The set $\Omega \subset \mathbb{C}$ is compact iff every sequence $\{ z_n \} \subset \Omega$ has a subsequence that converges to a point in $\Omega$

Question

My textbook Complex Analysis by Stein and Shakarchi presents the following theorem:

The set $\Omega \subset \mathbb{C}$ is compact if and only if every sequence $\{ z_n \} \subset \Omega$ has a subsequence that converges to a point in $\Omega$.

After many hours of unsuccessfully trying to prove this, I found the following proof here:

Every sequence in a closed and bounded subset is bounded, so it has a convergent subsequence, which converges to a point in the set, because the set is closed.

Conversely, every bounded sequence is in a closed and bounded set, so it has a convergent subsequence.

The problem is that I don't see how it is possible to conceive of the same proof using only the information my textbook had given me:

The interior of $\Omega$ consists of all its interior points. Finally, a set $\Omega$ is open if every point in that set is an interior point of $\Omega$.

A set is closed if its complement $\Omega^c = \mathbb{C} – \Omega$ is open. This property can be reformulated in terms of limit points. A point $z \in \mathbb{C}$ is said to be a limit point of the set $\Omega$ if there exists a sequence of points $z_n \in \Omega$ such that $z_n \not= z$ and $\lim_{n \to \infty} z_n = z$. The reader can now check that a set is closed if and only if it contains all its limit points. The closure of any set $\Omega$ is the union of $\Omega$ and its limit points, and is often denoted by $\bar{\Omega}$.

Finally, the boundary of a set $\Omega$ is equal to its closure minus its interior, and is often denoted by $\partial \Omega$.

A set $\Omega$ is bounded if there exists $M > 0$ such that $|z| < M$ whenever $z \in \Omega$. In other words, the set $\Omega$ is contained in some large disc. If $\Omega$ is bounded, we define its diameter by

$$\text{diam}(\Omega) = \sup_{z, w \in \Omega} |z – w|.$$

A set $\Omega$ is said to be compact if it is closed and bounded.

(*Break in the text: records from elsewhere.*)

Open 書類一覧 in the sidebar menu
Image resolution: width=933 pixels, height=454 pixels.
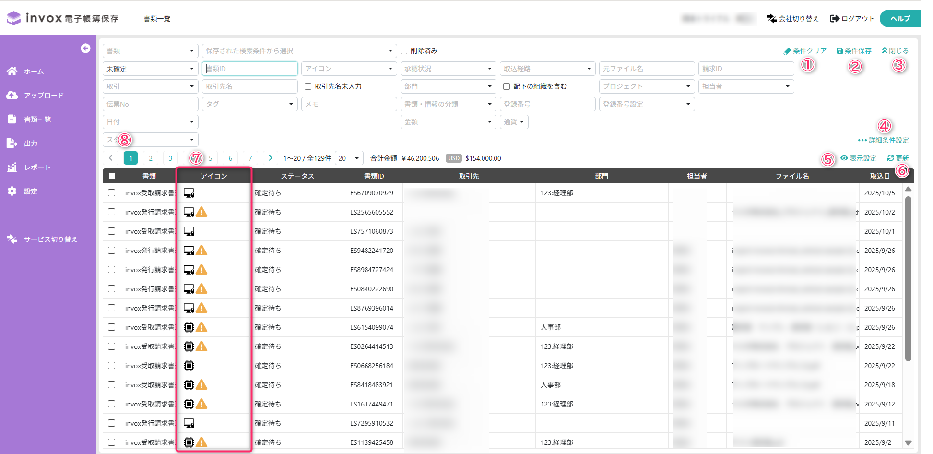coord(37,119)
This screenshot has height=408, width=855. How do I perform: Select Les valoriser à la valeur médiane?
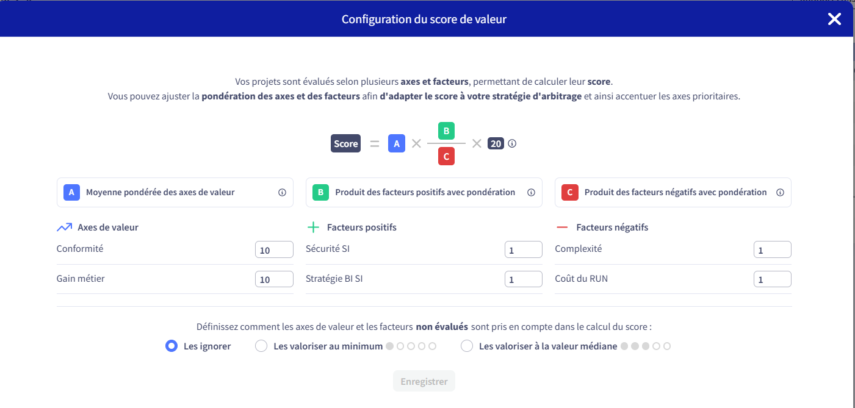point(467,346)
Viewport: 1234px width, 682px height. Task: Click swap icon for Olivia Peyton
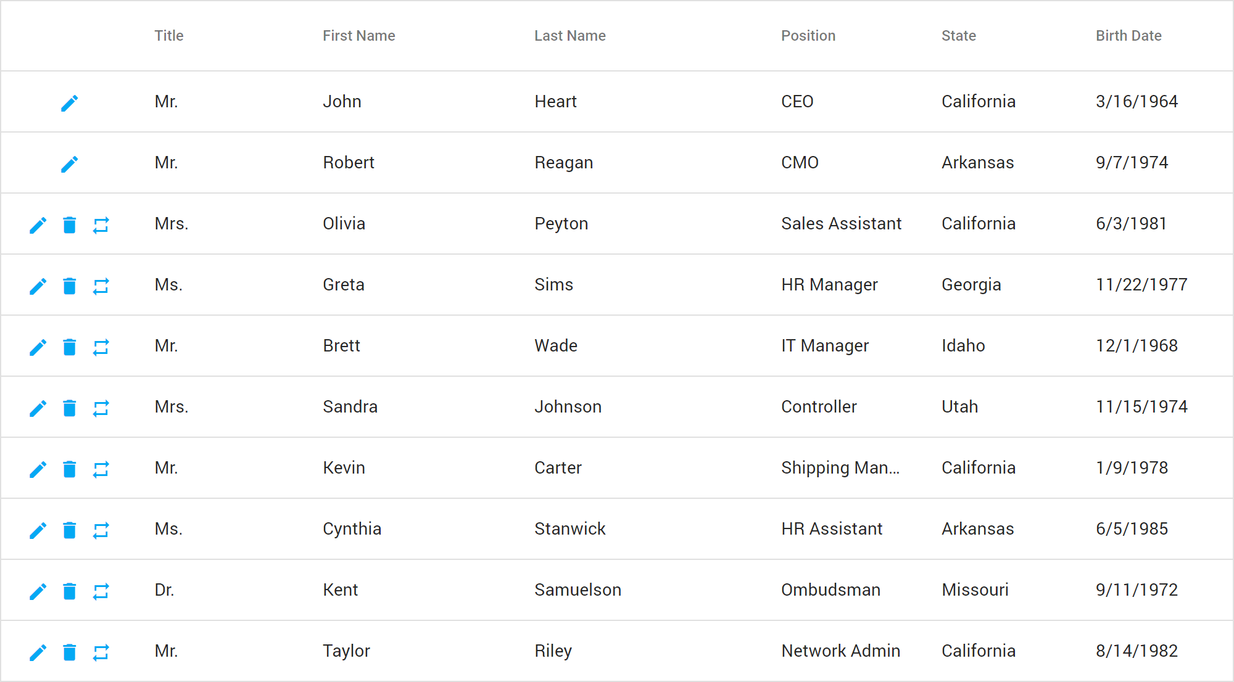tap(101, 224)
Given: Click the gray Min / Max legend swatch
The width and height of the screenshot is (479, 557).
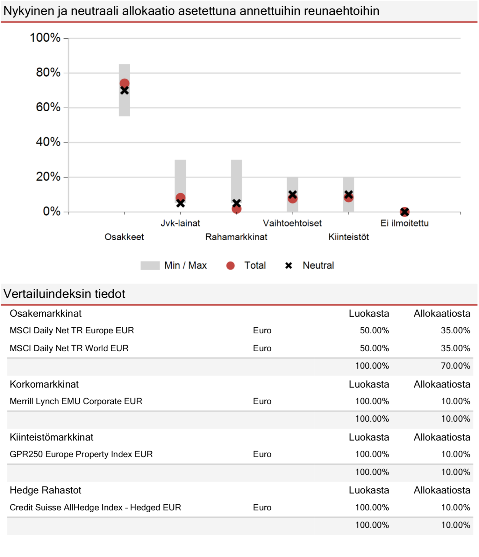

Using this information, and despite many hours of effort, I was unable to prove the aforementioned theorem. Keep in mind that I have just begun learning complex analysis, so the information in this textbook is the full extent of my understanding.

I was wondering if someone could please show me how the aforementioned theorem could be proved using the information from my textbook. Or is the information in my textbook insufficient?

Answer 1

Let $\Omega$ be a compact set and let $(z_n)_{n\in\mathbb N}$ be a sequence of elements of $\Omega$. Since $\Omega$ is bounded, the sequence $(z_n)_{n\in\mathbb N}$ is bounded and so the sequence $\bigl(\operatorname{Re}(z_n)\bigr)_{n\in\mathbb N}$ has a convergent subsequence $\bigl(\operatorname{Re}(z_{n_k})\bigr)_{k\in\mathbb N}$, by the Bolzano-Weierstrass theorem; let $x$ be its limit. By the same reason, the sequence $\bigl(\operatorname{Im}(z_{n_k})\bigr)_{k\in\mathbb N}$ has a convergent subsequence; let $y$ be its limit. But then $(z_n)_{n\in\mathbb N}$ has a subsequence which converges to $x+yi$. Since $\Omega$ is closed, $x+yi\in\Omega$.

Now, suppose that $\Omega$ is not compact. There are two possibilities:

1. $\Omega$ is not closed. Then take $z\in\overline\Omega\setminus\Omega$. Since $z\in\overline\Omega$, it is the limit of a sequence $(z_n)_{n\in\mathbb N}$ of elements of $\Omega$. Then every subsequence of $(z_n)_{n\in\mathbb N}$ converges to $z$ and therefore no subsequence of $(z_n)_{n\in\mathbb N}$ converges to an element of $\Omega$.
2. $\Omega$ is unbounded. Then, for each $n\in\mathbb N$, take $z_n\in\Omega$ such that $\lvert z\rvert\geqslant n$. Then no subsequence of $(z_n)_{n\in\mathbb N}$ converges and, in particular, no subsequence of $(z_n)_{n\in\mathbb N}$ converges to an element of $\Omega$.